Coffee May Reduce Risk For Premature Death: Should You Consume Caffeinated Drink To Prevent Disease?
People who drink three to four cups of coffee a day can significantly reduce their risk of early death, according to a new research.
Health Benefits Of Drinking Coffee
A review of more than 200 previous studies found that coffee is more beneficial than harmful to health, and even heavy coffee drinkers are safe.
The study conducted by researchers from the Universities of Edinburgh and Southampton and published on Nov. 22 in The BMJ found that three to four cups of coffee every day is the optimum number, which was linked to a 17 percent decreased chance of death in comparison to non-coffee drinkers. Even those who had up to seven cups of coffee enjoyed a 10 percent reduced chance of death.
The study suggested that drinking coffee is related to a lower risk of specific cancers including those of the liver, skin, endometrial, and prostate. The findings also indicated that the consumption of coffee had beneficial associations with Alzheimer's disease, depression, Parkinson's disease, gout, gallstones, diabetes, and certain liver conditions.
They added that the harmful associations related to coffee were mostly nullified when other criteria, such as smoking, were taken into account.
Should You Consume The Caffeinated Drink To Prevent Disease?
Though there are many benefits associated with coffee consumption, one should not start drinking coffee to prevent diseases or for health reasons, according to the reviewers.
For instance, the health benefits of drinking coffee were not observed in pregnant women. Coffee intake during pregnancy is, in fact, linked to pregnancy loss, preterm birth, and lower birth rates, so pregnant women should steer clear of coffee, irrespective of its benefits to the health.

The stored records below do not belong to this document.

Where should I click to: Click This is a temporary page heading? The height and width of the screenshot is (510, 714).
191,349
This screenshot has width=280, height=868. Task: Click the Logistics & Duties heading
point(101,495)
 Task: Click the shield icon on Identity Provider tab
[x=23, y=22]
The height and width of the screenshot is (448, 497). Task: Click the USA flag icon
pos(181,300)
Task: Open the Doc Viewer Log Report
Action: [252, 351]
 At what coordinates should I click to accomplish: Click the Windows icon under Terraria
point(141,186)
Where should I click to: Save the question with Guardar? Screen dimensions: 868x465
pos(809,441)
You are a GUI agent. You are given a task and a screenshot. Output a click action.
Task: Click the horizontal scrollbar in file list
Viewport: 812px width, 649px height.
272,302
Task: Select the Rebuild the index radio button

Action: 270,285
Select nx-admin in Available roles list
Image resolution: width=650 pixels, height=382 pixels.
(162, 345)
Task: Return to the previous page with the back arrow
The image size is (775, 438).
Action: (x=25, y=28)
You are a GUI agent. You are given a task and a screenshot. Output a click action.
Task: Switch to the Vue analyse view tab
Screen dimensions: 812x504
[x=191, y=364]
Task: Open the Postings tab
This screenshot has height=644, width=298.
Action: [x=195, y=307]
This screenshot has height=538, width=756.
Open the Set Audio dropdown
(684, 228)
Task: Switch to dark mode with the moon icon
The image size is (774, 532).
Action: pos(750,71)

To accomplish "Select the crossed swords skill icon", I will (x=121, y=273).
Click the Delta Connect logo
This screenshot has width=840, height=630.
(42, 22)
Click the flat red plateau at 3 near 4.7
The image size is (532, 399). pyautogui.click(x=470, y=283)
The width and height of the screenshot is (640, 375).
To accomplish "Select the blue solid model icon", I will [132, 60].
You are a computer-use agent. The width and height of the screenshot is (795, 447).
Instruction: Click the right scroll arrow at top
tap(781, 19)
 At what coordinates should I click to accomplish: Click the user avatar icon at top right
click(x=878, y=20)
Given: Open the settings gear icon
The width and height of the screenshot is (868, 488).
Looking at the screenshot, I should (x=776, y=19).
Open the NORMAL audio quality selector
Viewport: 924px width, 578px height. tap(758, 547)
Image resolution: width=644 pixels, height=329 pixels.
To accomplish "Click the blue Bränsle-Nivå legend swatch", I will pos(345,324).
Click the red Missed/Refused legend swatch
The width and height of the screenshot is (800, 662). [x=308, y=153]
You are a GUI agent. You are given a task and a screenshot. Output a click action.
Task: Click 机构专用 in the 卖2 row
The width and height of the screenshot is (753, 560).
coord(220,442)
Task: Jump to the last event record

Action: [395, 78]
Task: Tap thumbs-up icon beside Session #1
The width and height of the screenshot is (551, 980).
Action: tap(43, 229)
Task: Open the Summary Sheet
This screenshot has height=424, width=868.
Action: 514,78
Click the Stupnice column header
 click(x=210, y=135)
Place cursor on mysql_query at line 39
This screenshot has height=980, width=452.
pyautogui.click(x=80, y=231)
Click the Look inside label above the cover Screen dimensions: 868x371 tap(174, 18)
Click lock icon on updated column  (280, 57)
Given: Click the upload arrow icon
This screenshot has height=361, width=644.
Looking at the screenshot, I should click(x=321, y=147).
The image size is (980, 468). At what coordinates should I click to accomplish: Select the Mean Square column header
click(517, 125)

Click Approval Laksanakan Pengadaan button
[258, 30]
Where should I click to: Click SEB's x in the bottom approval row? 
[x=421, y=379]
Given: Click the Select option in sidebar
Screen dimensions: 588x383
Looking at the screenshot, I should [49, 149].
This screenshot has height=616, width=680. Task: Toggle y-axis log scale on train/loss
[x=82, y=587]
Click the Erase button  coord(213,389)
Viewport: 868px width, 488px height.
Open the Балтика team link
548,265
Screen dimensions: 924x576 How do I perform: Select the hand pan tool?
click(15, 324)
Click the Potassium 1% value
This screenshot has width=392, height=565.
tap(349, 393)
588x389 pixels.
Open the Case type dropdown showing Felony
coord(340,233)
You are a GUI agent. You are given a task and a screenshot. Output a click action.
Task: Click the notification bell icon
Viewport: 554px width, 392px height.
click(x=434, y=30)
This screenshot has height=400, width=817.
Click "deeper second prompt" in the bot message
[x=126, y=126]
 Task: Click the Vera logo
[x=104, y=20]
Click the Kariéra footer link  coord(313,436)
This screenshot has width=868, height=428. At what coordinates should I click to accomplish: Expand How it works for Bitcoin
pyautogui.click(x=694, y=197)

The researchers also said that the amount of coffee consumed plays an important role in how beneficial it can be for the health. While drinking three to five cups of the caffeinated drink was observed to be associated with the lowest risk of disease, a higher intake of coffee could reverse or reduce the potential benefit.
The research team also added that coffee drinkers should stick to healthy coffees, which avoid extra cream or milk, sugar, or a fatty snack on the side as they may independently contribute to adverse health outcomes.
Word Of Caution
The research team said that most of the evidence backing the research has come from observational studies, which can only find probable associations but can't prove cause and effect.
The researchers, therefore, added that they cannot extrapolate their findings to suggest people start drinking coffee or increase their intake in attempts to become healthier. They also suggested that people who already enjoy moderate amounts of coffee as part of their diet are most probably getting health benefits from it rather than harm.
The researchers carried out an umbrella review, which combined previous meta-analyses and gave a high-level summary of research findings, to get important information about coffee drinking and health and to know if it had any recognized harm.
To overcome the limitations, the researchers now plan to carry out a randomized controlled trial in patients with non-alcoholic fatty liver disease to study if caffeine works as a treatment to lower the chances of the disease progressing.